My father knew nothing about it and my mother was embarrassed that she had lost track of me long enough that I was able to do something so dangerous. Once she told the original lie it was hard to back out. No harm done, really, but you know how these family things are. I also remember my first swimming lessons at 18 months--initially traumatic and then fun.
Isn't that something? Maybe she was trying to "help" you forget it, or maybe guilt made her deny it. The old-timers thought they were doing children a favor by pretending, and as the article points out, most of them genuinely believed that children don't remember. Yours is a great example of an early memory. I'm glad your mother finally did affirm what you knew to be true.

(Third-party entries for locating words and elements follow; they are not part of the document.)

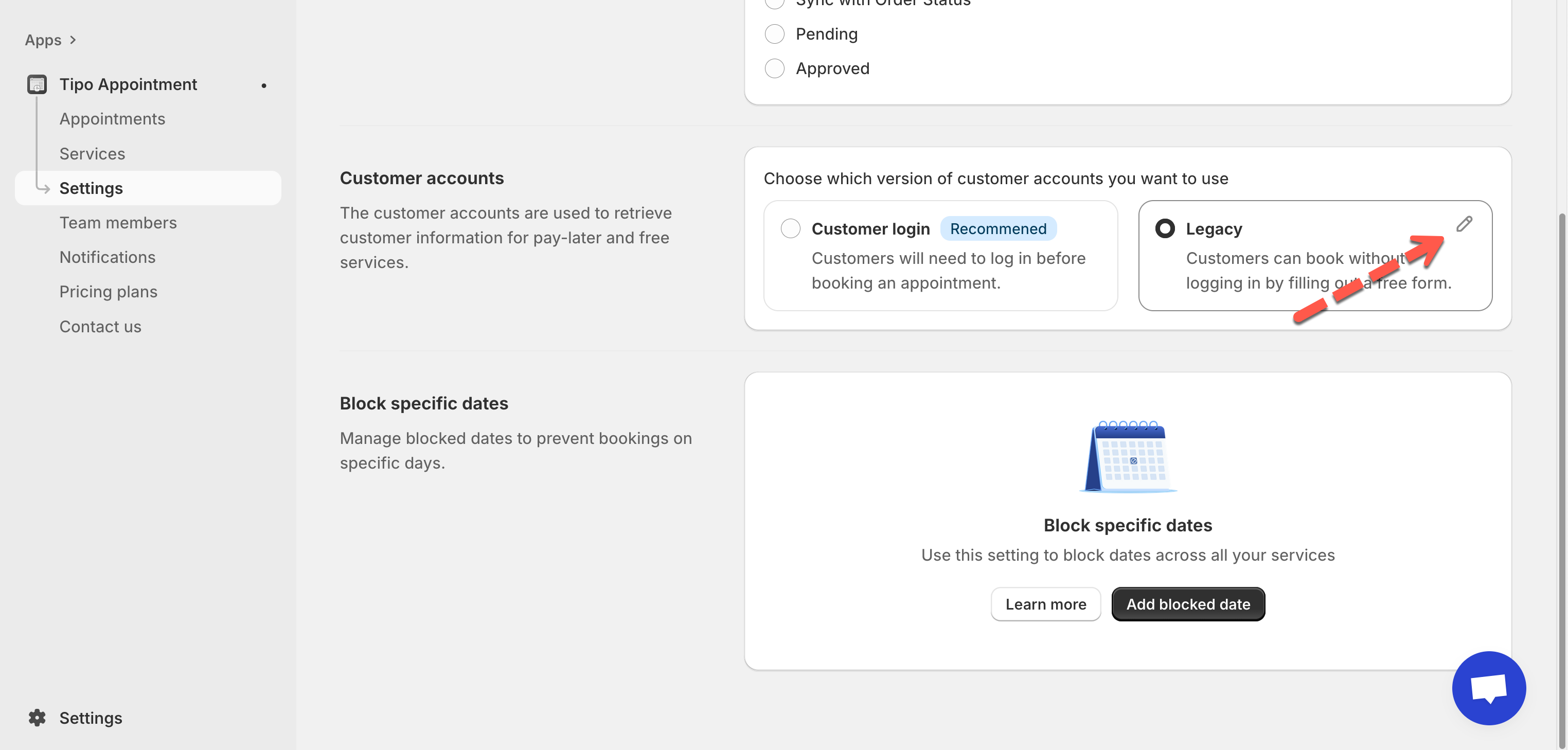Go to the Services page
Image resolution: width=1568 pixels, height=750 pixels.
(x=92, y=153)
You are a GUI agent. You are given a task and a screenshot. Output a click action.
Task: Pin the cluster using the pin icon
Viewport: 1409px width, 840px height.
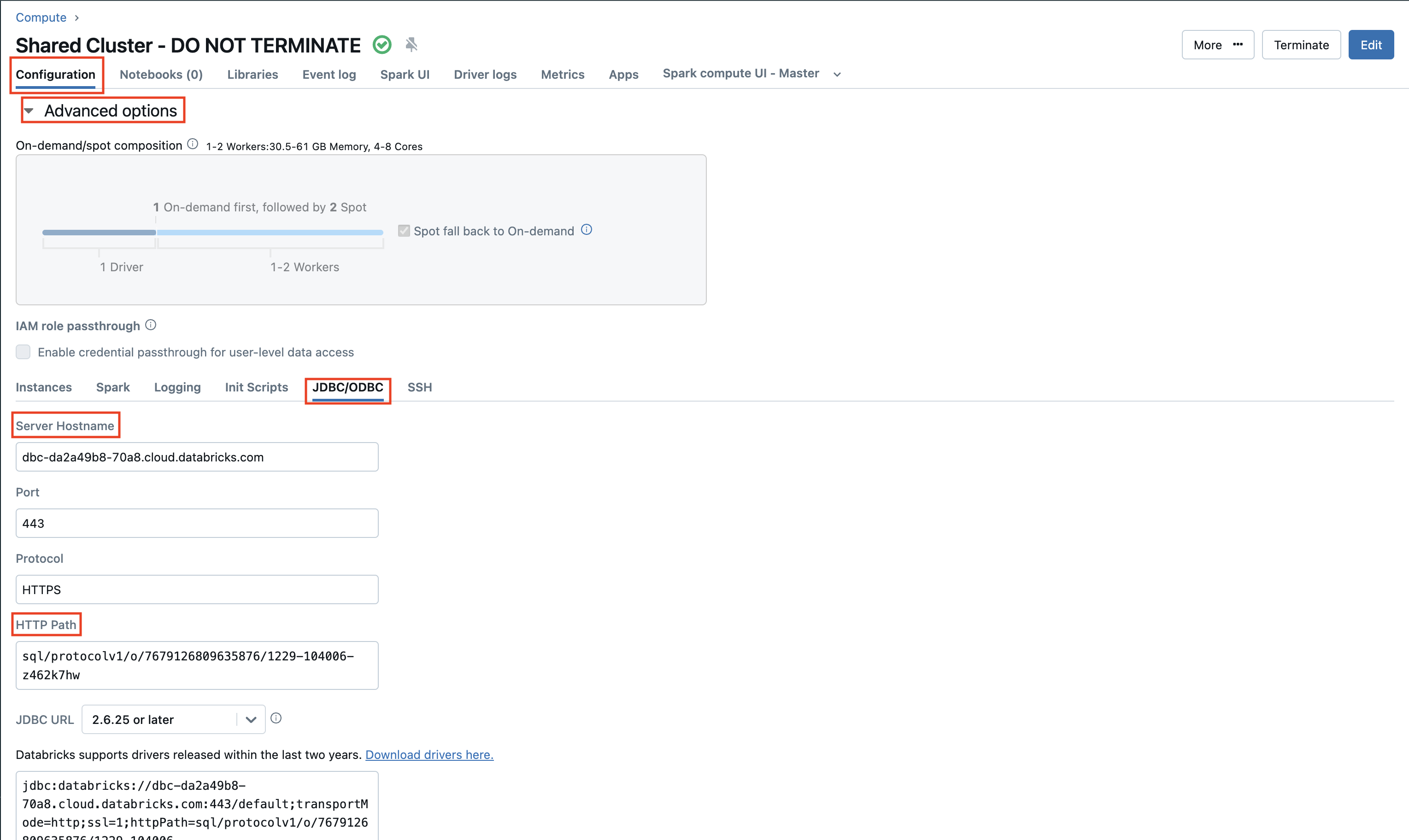coord(411,45)
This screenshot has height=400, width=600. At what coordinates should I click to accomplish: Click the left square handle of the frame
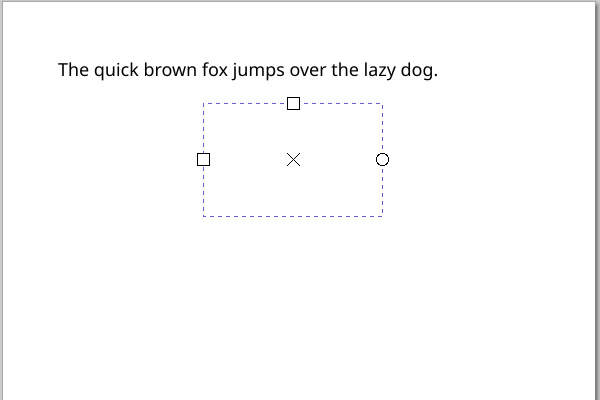coord(204,159)
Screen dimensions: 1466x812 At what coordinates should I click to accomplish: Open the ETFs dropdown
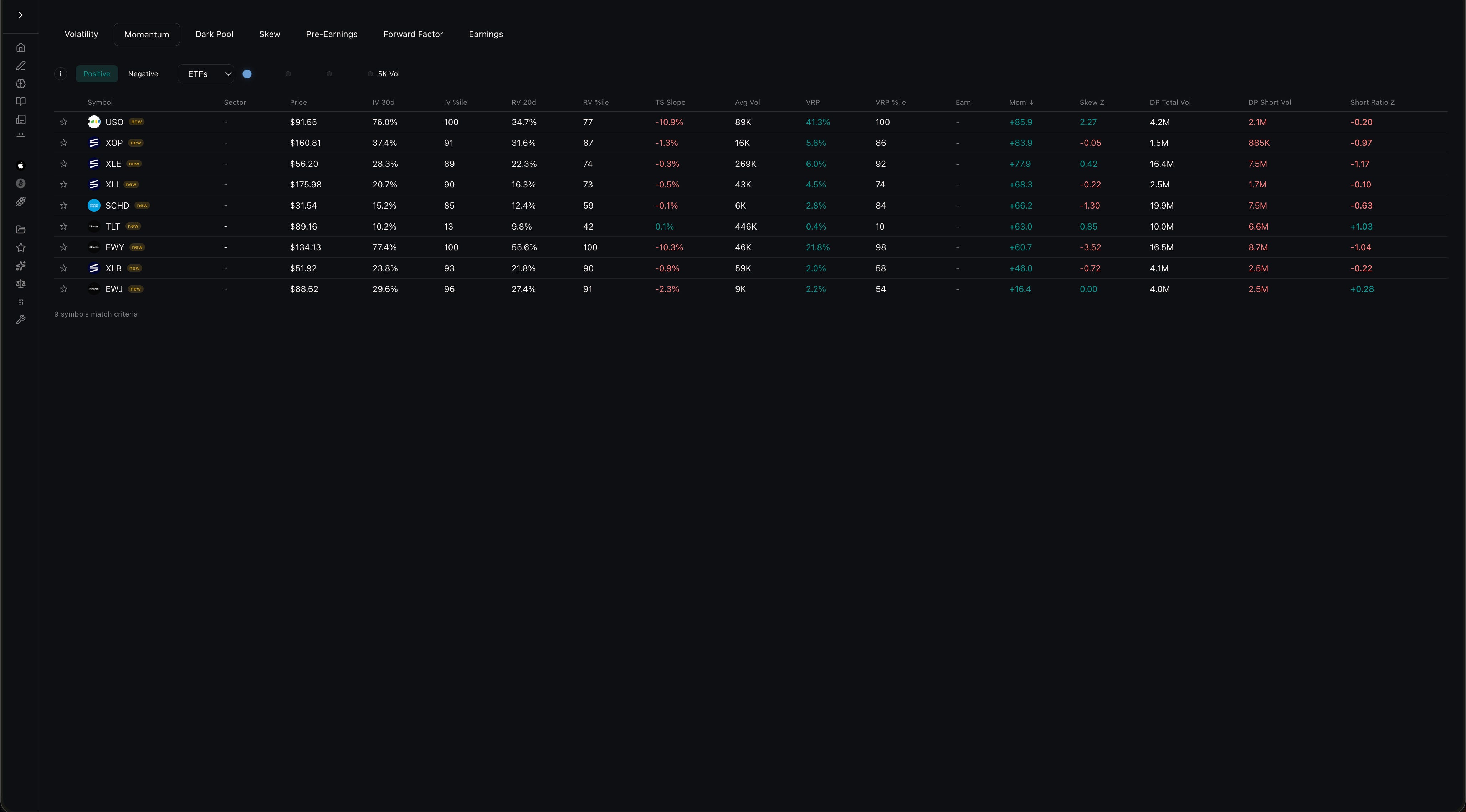coord(206,74)
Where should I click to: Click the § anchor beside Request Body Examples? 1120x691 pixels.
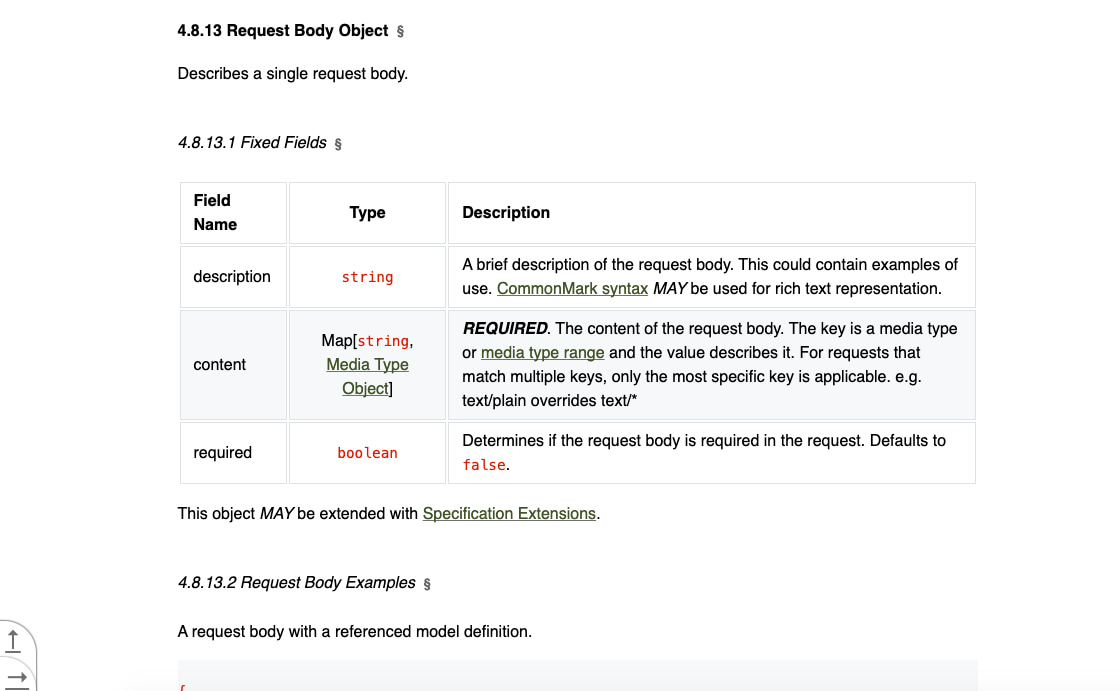(427, 584)
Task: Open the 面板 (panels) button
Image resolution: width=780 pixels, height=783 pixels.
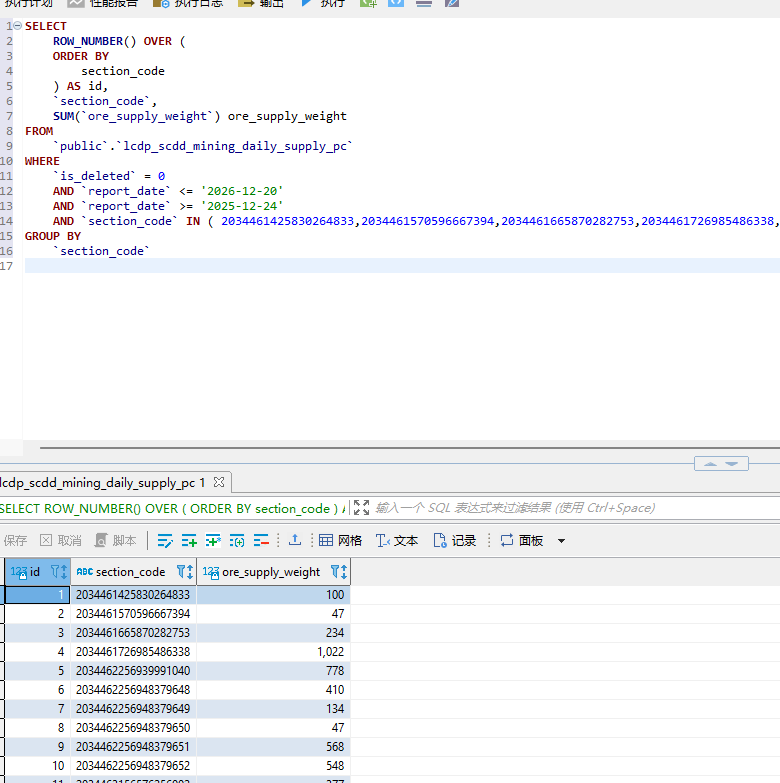Action: 522,540
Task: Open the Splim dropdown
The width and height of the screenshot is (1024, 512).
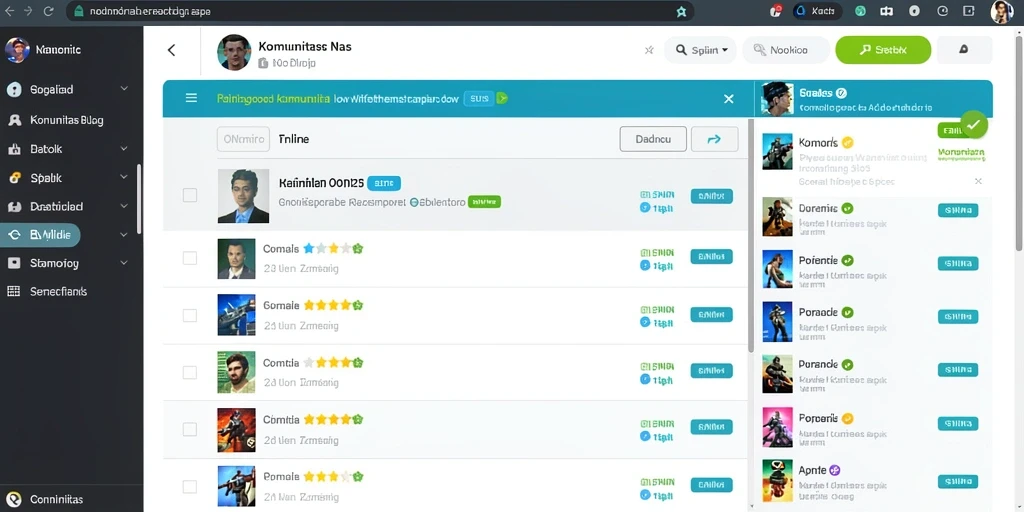Action: pos(700,50)
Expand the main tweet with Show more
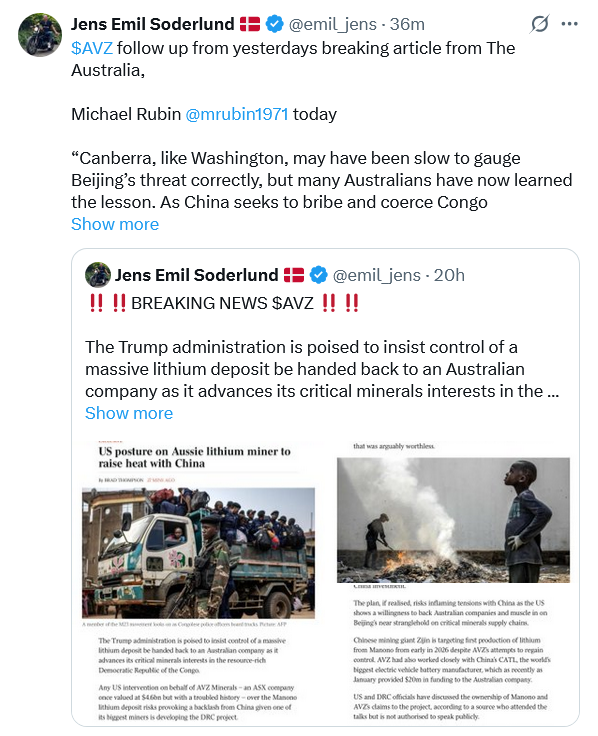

That is true -- up until age 6, the rate of growth of all human systems is greater than at any other time of life.
I know a 3-week old kid who is having open heart surgery tomorrow. I don't think that's going to be trivial in his psychological development.
Blessings on your friends' baby. May God guide the hands of his surgeons and all the helpers around him, and bring him safely through.
"DM" -- dear mother? That's a touching story. I'm glad you had them for awhile. They must have been very meaningful to you, seeing how much you grieved their loss.
No offense intended, but I’m not a psychiatrist. I just say smart-alecky things on the internets.